This morning I’m with the words of Rumi: Love is not an emotion. It is your very existence.

Last night I lay in bed unable to sleep because I felt the truth of Rumi’s words.  All is Love. It’s my very existence.

My mother used to say.  “All is love”, and my father, “All is play.”

I’m with that now balancing grief and my to-do list on love and play.  

When I went through my Rosen training, Frank Ottiwell, an Alexander Technique teacher, came to lead and teach.  People in the Rosen community have been reminiscing about him. I remember watching him lengthen his fingers. He allowed and gave space between the bones.  

An Alexander imagery technique is to imagine your sacrum has lungs and let your sacrum breathe.  I do that now as I look at my list of things to do and honor the privilege of doing them one by one.

In doing so, I’m with the words of Viktor Frankl, a Holocaust survivor. He writes of one way he survived a concentration camp. Obviously I’m not comparing my life to his, but sometimes grief can be a heavy load to lift. We need a fulcrum; we need tools.

Viktor Frankl: Love goes very far beyond the physical person of the beloved. It finds its deepest meaning in his spiritual being, his inner self. Whether or not he is actually present, whether or not he is still alive at all, ceases somehow to be of importance.
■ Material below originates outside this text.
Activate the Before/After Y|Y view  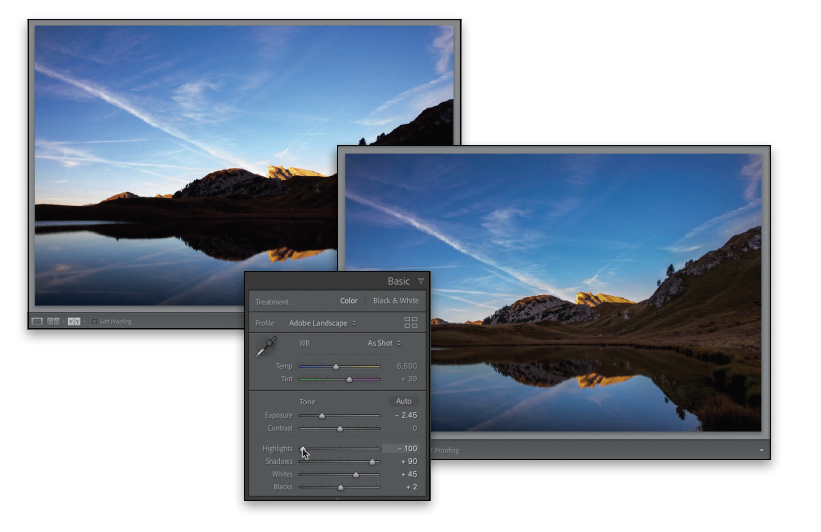(73, 321)
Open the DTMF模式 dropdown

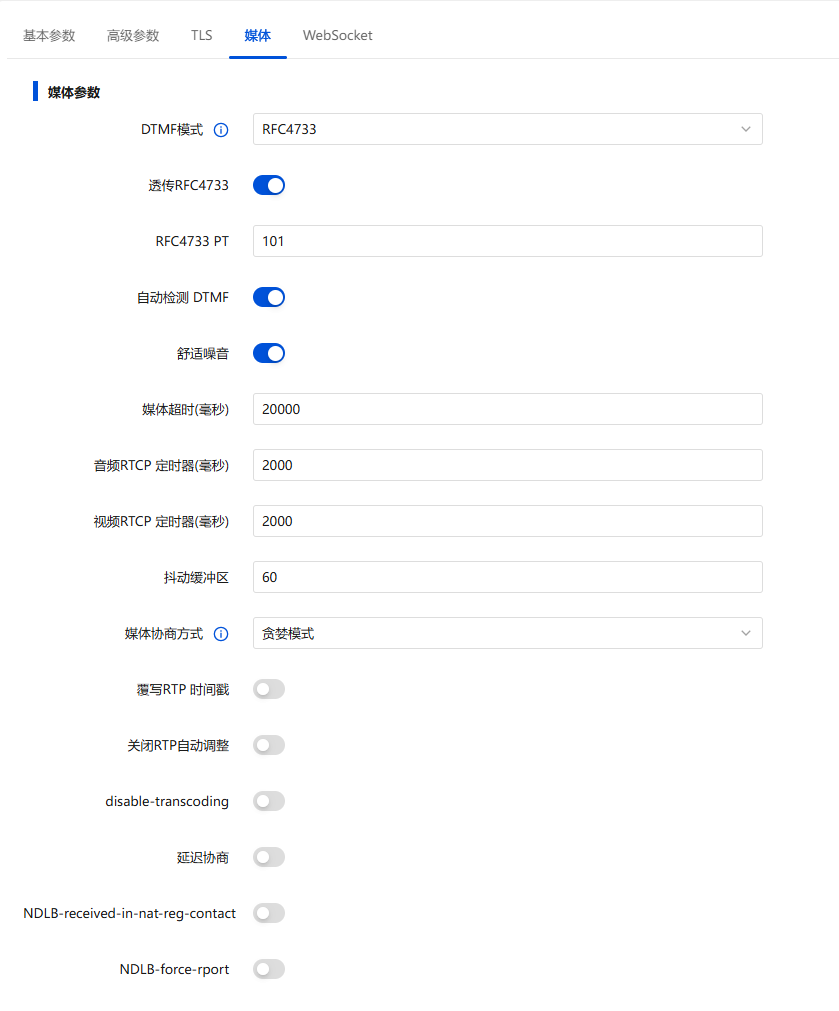click(506, 129)
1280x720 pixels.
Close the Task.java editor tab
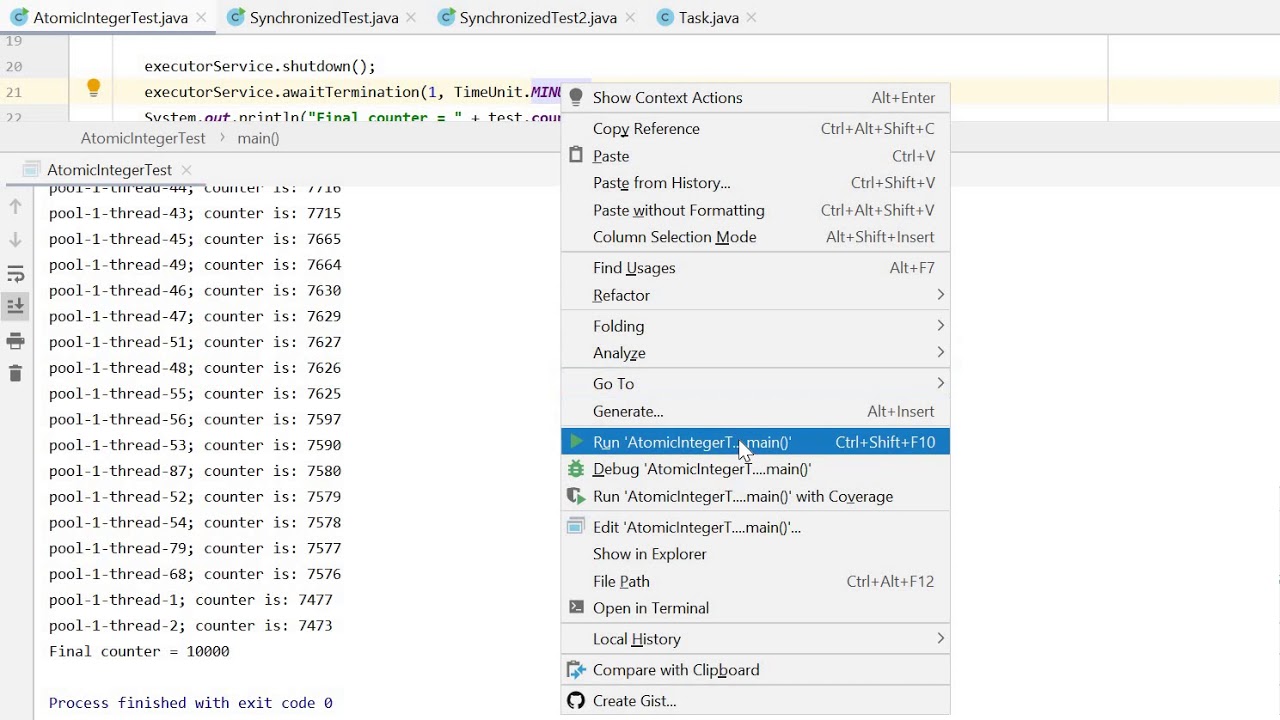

We were at work in a trench. The dawn was grey around us; grey was the sky above; grey the snow in the pale light of dawn; grey the rags in which my fellow prisoners were clad, and grey their faces. I was again conversing silently with my wife, or perhaps I was struggling to find the reason for my sufferings, my slow dying. In a last violent protest against the hopelessness of imminent death, I sensed my spirit piercing through the enveloping gloom. I felt it transcend that hopeless, meaningless world, and from somewhere I heard a victorious “Yes” in answer to my question of the existence of an ultimate purpose. At that moment a light was lit in a distant farmhouse, which stood on the horizon as if painted there, in the midst of the miserable grey of a dawning morning in Bavaria. “Et lux in tenebris lucet” — and the light shineth in the darkness. For hours I stood hacking at the icy ground. The guard passed by, insulting me, and once again I communed with my beloved. More and more I felt that she was present, that she was with me; I had the feeling that I was able to touch her, able to stretch out my hand and grasp hers. The feeling was very strong: she was there. Then, at that very moment, a bird flew down silently and perched just in front of me, on the heap of soil which I had dug up from the ditch, and looked steadily at me.

I feel support knowing my brother is here, in the light, the birds, the sky, the trees.